Quelle joie de voir ces jours-ci les arènes de Pamplona et les encierros. Cette passion existe surtout quand elle est soutenue par un comportement exemplaire des toreros ainsi que des toros comme ceux de Victoriano del Rio, la Pamosilla, Jandilla… alors que pourtant le pouvoir navarrais, en accord avec les Basques de Bildu, a un comportement ambigu.

En France, les déclarations contre la corrida des élus sont plus discrètes en dehors des animalistes englobés dans Nupes qui préparent un projet de loi. Le président Macron et les autres partis ont déclaré leur soutien à la corrida dans les zones de tradition. Merci à ceux qui, chez nous, ont mis en place un système qui nous a permis de nous défendre par une création institutionnelle comme l’UVTF. Malheureusement, nous n’empêcherons pas les déclarations inacceptables de quelques extrémistes peu nombreux et bruyants, notamment à Béziers. Je pense, comme plusieurs, que nous devons réagir avec les moyens légaux pour démontrer à la population les vraies motivations de ce groupe qui fait de la désinformation sans aucun scrupule, profitant de la complicité de la presse locale. Les dernières enquêtes sérieuses démontrent que dans les zones de tradition, la population, nettement majoritaire, souhaite que les politiques ne touchent pas à la corrida : chez nous pas de débat, c’est oui !!

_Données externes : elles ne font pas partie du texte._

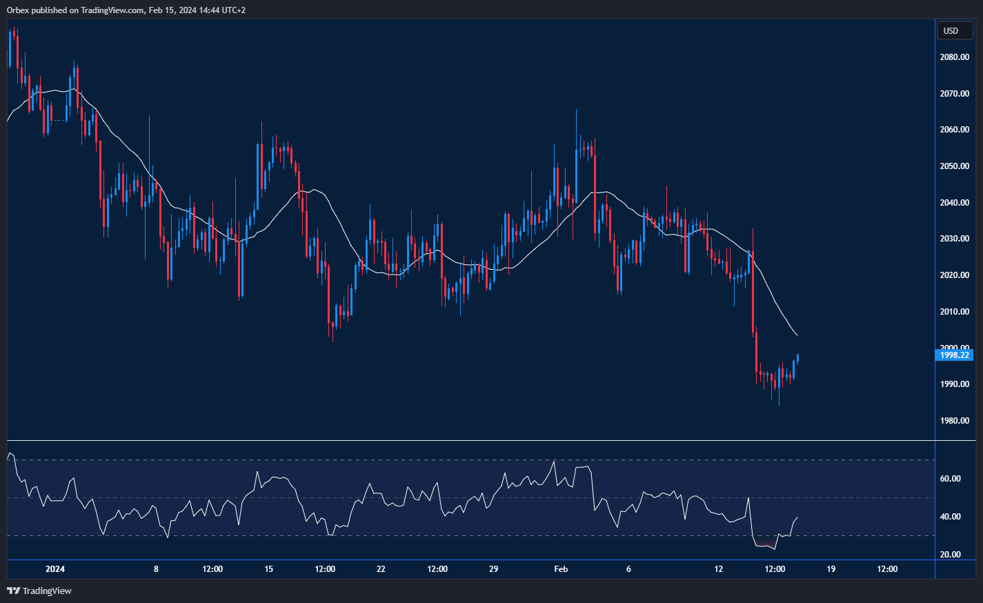
Task: Select the 2024 label on the time axis
Action: click(x=54, y=569)
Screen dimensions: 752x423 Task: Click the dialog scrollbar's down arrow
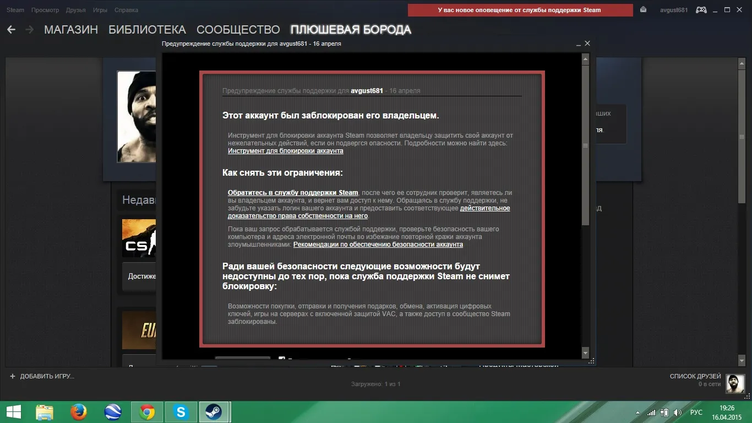click(x=585, y=353)
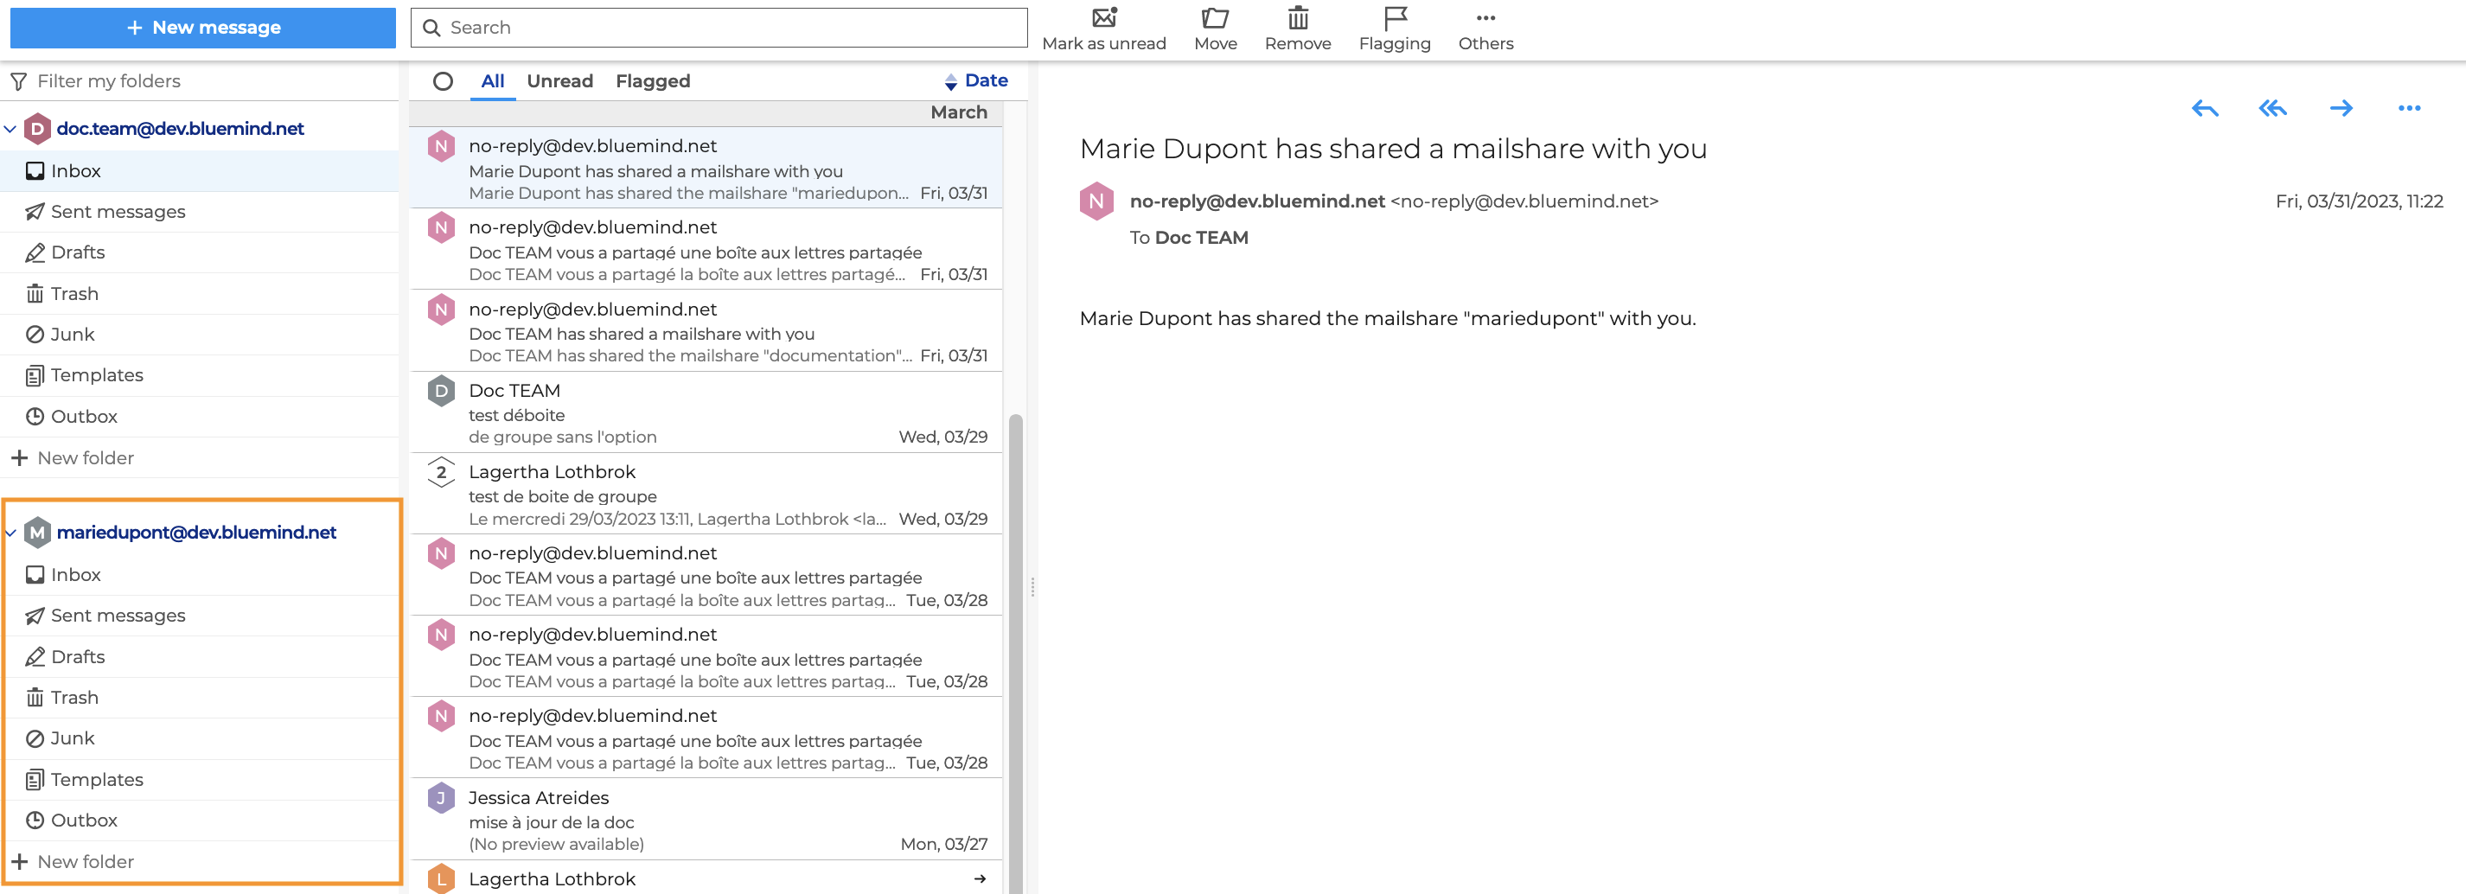Switch to the Unread tab
This screenshot has width=2466, height=894.
[x=559, y=81]
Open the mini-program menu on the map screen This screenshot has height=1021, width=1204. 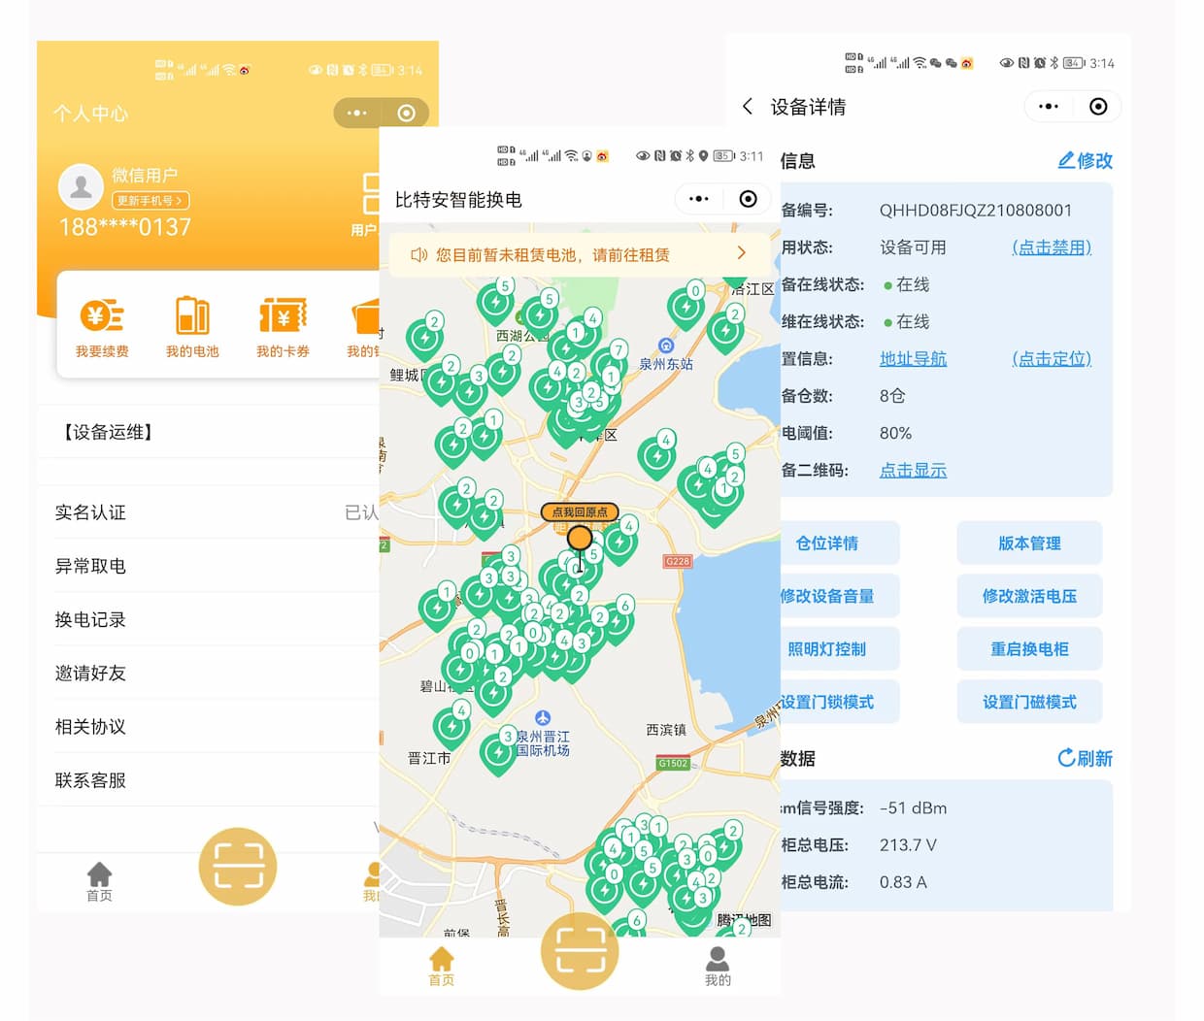(698, 199)
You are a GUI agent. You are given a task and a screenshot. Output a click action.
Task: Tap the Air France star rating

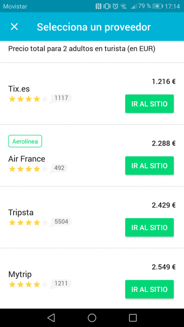pyautogui.click(x=28, y=169)
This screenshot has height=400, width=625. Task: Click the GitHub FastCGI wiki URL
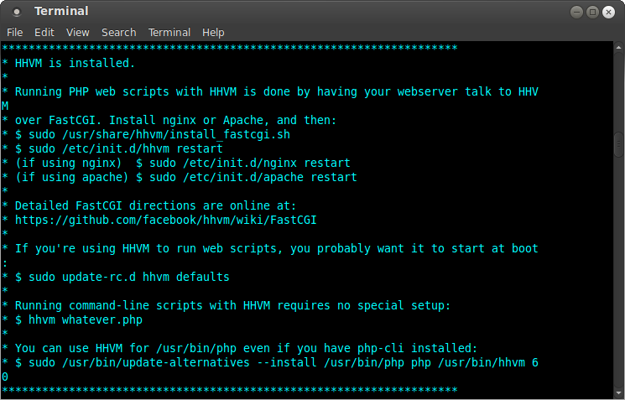point(166,220)

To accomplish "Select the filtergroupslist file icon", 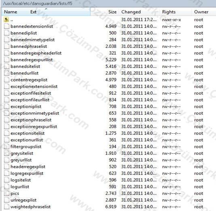I will 6,147.
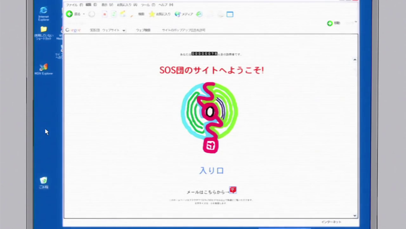Click ウェブ検索 to run a web search
Viewport: 406px width, 229px height.
tap(143, 30)
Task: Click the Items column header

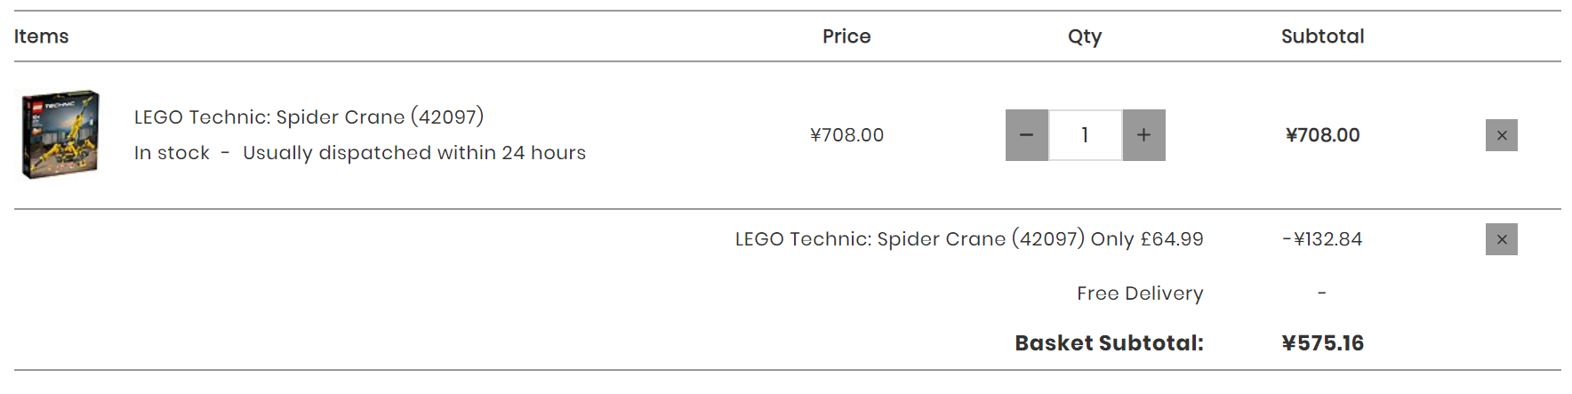Action: tap(41, 36)
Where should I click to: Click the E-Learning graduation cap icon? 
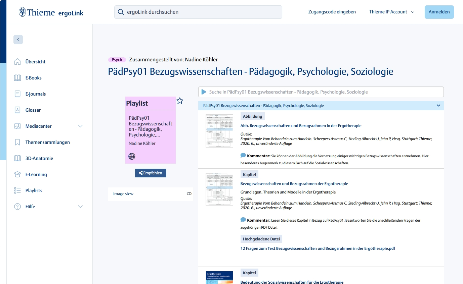coord(17,174)
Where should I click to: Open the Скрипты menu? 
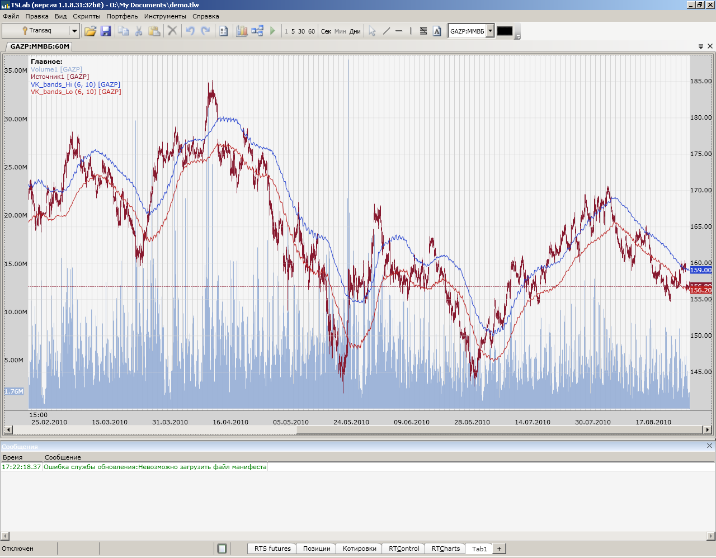pyautogui.click(x=87, y=16)
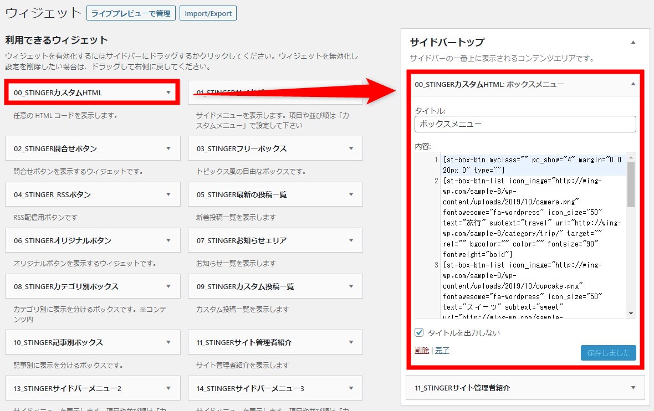Viewport: 654px width, 411px height.
Task: Expand the 02_STINGER問合せボタン widget arrow
Action: point(168,148)
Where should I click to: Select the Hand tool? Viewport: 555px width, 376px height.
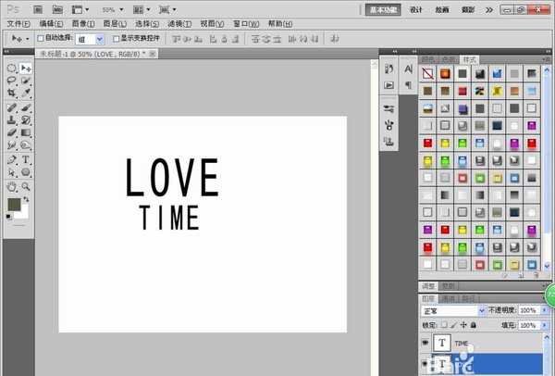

Je suis beaucoup plus inquiet sur la situation aux Amériques avec un comportement agressif d’une partie des pouvoirs publics (issus des mouvements révolutionnaires) surtout dans les capitales : Caracas, Bogota ( ?), Quito… Un juge vient même de fermer les arènes de La Mexico suite à une plainte déposée par une association. Quand on sait le peu de volonté et d’efficacité que les pouvoirs publics, la justice et la police démontrent dans ce pays pour protéger les êtres humains et leurs biens contre les mafieux ! Le monde est-il sérieux ? Espérons que l’appel auprès d’autres instances sera efficace et que les temps puissent changer… Le Mexique est une grande nation taurine. En fait ce mouvement correspond plus à une attitude que l’on peut considérer comme anti espagnole, typique du chavisme, qu’à la corrida de toros proprement dite.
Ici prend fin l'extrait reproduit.